Problem details:
Convert the data below into a Markdown table with the columns Row and Line, one row per line and blank lines left out. Leave the pictures out of the table.

Materials provided:
┄┄┄┄┄┄

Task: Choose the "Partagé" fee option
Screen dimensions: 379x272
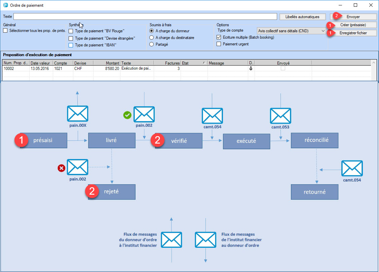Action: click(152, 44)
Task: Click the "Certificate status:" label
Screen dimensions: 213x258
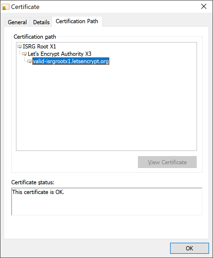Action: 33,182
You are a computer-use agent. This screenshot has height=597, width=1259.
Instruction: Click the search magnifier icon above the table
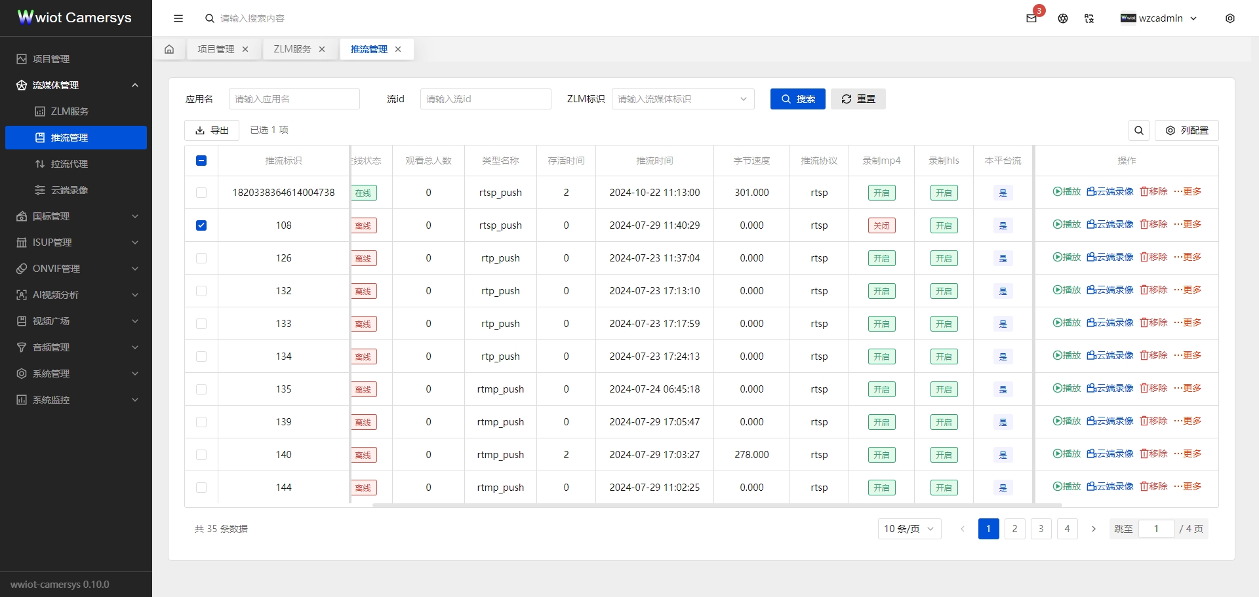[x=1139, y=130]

┄┄┄┄┄┄

The result:
| Row | Line |
|---|---|
| 1 | Task: Choose the "Partagé" fee option |
| 2 | Screen dimensions: 379x272 |
| 3 | Action: click(152, 44) |
| 4 | Task: Click the "Certificate status:" label |
| 5 | Screen dimensions: 213x258 |
| 6 | Action: 33,182 |
| 7 | You are a computer-use agent. This screenshot has height=597, width=1259. |
| 8 | Instruction: Click the search magnifier icon above the table |
| 9 | [x=1139, y=130] |